Из своей комнату вышел мальчик, которого прошлый раз лечил Монасюк.
– Вот, познакомься, это и есть дядя Толя! Он почему-то очень хотел познакомиться с вами, – обращаясь уже к Монасюку, добавила она.
Анатолий пожал протянутую руку.
– Ну, как ты чувствуешь себя?
– Да я уже и забыл о простуде.
– К столу, к столу! – пропела Лена.
После ужина сидели и болтали ни о чем. Алина либо что-то знала о них с Джоли, либо просто чувствовала женским сердцем. Она лишь спросила, почему не приехала Джоли. На ответ Анатолия – «не смогла», внимательно глянула на Монасюка, потом положила маленькую теплую ладошку ему на руку, и сказала:
– Все у вас будет хорошо, не думайте о плохом!
– А мы вот вынуждены думать, – сказал Дима. – Я завтра еду в командировку, у Лены – трехдневные гастроли, и путевка на два дня у Валерика пропадает – некому везти его в «Солнечное».
«Солнечное» был санаторием для детей и родителей, причем там был и Дисней-Ленд, и сосновый бор – еще когда Монасюк жил в Барнауле, он частенько видел по телевизору рекламу этого санатория.
– Так ведь я – свободен! – Монасюку вдруг очень захотелось отвлечься именно так – с мальчиком, с которым можно погулять, поговорить о всякой всячине.
Все-таки здесь, в России, он был учителем на пенсии…
– А что! – Лена переглянулась с мужем. – Дима вернется через два дня, и заменит вас в санатории! Продержитесь пару дней?

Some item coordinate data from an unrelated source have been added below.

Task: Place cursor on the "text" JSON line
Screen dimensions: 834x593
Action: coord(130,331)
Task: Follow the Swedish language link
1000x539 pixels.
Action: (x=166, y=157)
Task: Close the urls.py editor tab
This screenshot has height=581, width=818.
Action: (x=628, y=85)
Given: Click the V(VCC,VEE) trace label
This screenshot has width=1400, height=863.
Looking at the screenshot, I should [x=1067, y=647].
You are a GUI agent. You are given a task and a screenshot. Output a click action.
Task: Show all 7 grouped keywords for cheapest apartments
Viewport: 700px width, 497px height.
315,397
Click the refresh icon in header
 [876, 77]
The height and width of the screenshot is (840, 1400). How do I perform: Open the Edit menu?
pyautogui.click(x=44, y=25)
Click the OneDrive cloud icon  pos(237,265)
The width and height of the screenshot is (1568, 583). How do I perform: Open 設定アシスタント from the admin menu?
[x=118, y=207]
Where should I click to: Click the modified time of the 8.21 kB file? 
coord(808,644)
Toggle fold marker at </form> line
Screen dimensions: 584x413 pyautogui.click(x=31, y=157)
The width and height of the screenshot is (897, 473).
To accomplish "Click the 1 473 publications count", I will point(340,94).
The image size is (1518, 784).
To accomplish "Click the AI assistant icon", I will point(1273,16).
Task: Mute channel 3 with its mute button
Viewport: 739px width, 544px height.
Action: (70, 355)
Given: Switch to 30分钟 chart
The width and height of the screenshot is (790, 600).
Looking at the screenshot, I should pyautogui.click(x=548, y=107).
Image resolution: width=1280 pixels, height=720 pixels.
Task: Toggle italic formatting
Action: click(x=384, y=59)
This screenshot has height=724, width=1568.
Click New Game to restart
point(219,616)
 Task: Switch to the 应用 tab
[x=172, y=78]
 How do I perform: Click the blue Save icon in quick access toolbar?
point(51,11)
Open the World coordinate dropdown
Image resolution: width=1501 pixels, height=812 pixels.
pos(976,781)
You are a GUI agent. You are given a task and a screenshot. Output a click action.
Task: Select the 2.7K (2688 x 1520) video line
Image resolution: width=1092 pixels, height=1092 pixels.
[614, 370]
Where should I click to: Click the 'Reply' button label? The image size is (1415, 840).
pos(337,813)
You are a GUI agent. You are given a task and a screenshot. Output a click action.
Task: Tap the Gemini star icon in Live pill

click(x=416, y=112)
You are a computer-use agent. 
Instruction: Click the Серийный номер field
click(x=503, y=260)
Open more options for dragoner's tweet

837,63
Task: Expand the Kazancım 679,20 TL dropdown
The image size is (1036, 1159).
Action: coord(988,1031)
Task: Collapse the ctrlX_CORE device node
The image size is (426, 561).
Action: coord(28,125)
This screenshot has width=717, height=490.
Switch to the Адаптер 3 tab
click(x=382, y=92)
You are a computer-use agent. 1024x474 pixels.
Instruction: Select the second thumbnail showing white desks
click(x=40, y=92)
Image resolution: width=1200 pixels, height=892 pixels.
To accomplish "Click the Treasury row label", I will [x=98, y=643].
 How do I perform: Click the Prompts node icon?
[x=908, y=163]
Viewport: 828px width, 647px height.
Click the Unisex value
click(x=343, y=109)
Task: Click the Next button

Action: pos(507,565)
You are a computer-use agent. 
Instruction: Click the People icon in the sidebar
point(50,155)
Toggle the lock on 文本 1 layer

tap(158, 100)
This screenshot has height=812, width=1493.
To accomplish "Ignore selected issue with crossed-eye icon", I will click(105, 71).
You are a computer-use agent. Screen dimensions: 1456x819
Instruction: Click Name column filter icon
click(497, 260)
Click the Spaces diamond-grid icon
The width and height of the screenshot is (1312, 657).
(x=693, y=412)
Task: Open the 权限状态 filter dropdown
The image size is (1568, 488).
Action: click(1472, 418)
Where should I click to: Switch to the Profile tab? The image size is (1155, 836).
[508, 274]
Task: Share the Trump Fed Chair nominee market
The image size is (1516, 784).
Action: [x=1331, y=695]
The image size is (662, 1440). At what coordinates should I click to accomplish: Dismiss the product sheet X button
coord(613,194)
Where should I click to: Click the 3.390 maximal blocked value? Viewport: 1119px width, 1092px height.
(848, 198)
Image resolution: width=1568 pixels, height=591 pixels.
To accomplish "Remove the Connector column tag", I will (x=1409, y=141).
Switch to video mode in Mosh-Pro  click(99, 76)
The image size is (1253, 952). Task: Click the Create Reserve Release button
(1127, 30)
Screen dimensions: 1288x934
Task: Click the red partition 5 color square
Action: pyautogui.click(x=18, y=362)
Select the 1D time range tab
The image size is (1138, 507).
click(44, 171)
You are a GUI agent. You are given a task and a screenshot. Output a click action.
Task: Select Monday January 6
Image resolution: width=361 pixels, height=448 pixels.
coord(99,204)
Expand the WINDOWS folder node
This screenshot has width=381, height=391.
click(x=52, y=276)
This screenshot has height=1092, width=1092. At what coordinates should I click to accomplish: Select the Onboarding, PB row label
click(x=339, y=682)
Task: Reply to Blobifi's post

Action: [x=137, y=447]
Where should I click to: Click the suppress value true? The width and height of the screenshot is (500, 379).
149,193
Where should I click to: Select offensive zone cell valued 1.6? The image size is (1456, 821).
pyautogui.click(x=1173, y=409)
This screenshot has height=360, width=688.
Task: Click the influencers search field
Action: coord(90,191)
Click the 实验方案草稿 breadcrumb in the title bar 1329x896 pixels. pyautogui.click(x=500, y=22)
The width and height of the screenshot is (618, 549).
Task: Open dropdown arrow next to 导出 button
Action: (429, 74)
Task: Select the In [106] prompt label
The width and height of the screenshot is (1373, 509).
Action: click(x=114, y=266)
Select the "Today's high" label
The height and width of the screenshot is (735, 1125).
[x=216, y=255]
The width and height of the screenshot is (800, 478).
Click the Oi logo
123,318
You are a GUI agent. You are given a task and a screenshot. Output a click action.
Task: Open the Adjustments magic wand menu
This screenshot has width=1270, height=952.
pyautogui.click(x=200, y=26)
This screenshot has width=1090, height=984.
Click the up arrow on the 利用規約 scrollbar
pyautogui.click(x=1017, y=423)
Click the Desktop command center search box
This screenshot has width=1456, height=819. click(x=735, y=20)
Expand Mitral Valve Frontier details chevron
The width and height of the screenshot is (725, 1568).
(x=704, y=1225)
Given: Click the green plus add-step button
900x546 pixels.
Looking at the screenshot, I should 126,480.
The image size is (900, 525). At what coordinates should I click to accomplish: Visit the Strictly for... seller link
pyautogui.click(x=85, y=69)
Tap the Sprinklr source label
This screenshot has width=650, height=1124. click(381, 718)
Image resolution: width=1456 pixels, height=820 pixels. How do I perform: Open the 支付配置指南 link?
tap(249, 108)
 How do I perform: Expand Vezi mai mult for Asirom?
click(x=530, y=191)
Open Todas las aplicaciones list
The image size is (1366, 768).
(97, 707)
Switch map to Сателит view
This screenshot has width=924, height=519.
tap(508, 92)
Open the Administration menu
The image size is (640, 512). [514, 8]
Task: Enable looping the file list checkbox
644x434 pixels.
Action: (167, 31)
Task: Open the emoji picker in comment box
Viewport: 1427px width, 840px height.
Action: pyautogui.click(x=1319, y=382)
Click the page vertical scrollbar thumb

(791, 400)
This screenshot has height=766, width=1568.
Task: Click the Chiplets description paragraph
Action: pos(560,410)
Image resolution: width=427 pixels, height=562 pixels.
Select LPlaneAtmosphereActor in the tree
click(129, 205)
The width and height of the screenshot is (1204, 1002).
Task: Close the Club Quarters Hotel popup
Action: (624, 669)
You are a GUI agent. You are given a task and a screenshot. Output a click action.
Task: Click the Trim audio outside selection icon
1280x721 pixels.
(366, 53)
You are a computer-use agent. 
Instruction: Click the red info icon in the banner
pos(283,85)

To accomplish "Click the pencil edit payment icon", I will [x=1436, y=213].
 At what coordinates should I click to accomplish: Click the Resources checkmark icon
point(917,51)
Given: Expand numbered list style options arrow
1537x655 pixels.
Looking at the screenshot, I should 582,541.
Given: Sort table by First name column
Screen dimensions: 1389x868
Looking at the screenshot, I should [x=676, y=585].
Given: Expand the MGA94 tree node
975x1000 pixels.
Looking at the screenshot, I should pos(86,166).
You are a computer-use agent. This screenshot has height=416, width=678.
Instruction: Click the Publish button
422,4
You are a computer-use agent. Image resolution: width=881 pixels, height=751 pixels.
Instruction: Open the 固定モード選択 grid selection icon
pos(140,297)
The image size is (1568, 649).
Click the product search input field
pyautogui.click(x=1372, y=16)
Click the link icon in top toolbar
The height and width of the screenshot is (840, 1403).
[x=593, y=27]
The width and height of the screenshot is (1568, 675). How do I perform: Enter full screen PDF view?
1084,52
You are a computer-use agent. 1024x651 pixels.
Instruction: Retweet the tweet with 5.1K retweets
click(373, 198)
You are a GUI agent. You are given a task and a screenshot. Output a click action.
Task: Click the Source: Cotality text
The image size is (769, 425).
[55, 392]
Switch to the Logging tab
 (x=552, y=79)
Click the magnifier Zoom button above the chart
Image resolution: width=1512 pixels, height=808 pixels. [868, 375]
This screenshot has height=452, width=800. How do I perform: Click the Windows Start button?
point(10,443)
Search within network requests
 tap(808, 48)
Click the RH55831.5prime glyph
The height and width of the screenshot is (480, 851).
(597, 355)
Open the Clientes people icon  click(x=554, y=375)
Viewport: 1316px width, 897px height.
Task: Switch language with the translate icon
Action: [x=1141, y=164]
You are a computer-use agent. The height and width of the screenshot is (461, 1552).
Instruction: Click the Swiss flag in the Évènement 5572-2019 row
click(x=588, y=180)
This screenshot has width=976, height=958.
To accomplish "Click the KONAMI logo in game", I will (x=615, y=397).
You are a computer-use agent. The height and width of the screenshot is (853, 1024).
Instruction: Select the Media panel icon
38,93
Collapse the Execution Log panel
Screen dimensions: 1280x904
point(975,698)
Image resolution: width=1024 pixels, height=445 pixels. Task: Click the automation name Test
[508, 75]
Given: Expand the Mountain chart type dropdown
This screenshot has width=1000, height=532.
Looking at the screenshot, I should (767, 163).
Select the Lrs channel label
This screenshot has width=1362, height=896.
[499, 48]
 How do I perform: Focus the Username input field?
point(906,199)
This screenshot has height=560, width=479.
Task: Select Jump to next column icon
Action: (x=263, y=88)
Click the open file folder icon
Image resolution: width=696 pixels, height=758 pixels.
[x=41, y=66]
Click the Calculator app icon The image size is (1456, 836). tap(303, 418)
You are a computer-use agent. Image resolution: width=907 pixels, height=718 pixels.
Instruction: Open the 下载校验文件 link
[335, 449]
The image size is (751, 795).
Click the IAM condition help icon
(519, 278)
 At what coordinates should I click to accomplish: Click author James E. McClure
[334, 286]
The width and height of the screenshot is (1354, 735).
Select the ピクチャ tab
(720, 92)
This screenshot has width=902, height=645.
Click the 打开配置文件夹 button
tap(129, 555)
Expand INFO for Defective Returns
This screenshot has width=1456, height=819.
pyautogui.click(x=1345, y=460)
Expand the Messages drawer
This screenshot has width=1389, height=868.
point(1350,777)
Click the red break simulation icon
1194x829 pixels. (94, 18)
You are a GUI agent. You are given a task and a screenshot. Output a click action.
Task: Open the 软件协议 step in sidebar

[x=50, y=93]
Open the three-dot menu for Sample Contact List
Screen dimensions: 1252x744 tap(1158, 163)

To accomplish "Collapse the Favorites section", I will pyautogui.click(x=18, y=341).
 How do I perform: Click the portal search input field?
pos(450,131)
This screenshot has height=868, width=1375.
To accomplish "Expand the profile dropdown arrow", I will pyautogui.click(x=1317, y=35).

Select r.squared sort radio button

Монасюк посмотрел на мальчика.
– Ну как, Валера, подружимся? Ты – не против?
Валерик поднял руку:
– Я – за!
Уже уходя, Анатолий задержался в дверях и спросил Лену:
– Лена, мне очень нравится Таня Буланова. Вы и Наташа в каких отношениях с ней?
Алина пожала плечами.
– Да, пожалуй что, в никаких. Я с ней как-то редко пересекалась на концертах. Наташа, по-моему, тоже. Ну, «здравствуй – до свидания» – в таких пределах. А что?
– Да я тут заработал деньги, которые хотел бы разделить между вами тремя. Оказать, так сказать, спонсорскую помощь.
Я переведу их вам, Лена, на счет, как только получу уведомление о перечислении их мне, а вы уж поделите на троих. Гастроли организуйте в Швейцарию, что ли, вот и сможете погостить у меня!
– Гастроли для троих певиц по Европе – тут больше миллиона нужно! Никакой спонсорской помощи не хватит!
– Ну, вы ведь еще не получили моих денег. А вдруг хватит?
И он неожиданно для себя наклонился и поцеловал Лену в щеку.
– Спасибо вам, ребята! До завтра!
На другой день они с Валериком были в «Солнечном».
Номер был двухкомнатный, у мальчика – своя комната, у Монасюка – своя.
Правила были строгими, и их – чужих друг другу людей – не приняли бы, но привезла их Лена, которая сходила к директору и оставила расписку. В ней Анатолий был обозначен, как «няня при ребенке на два дня».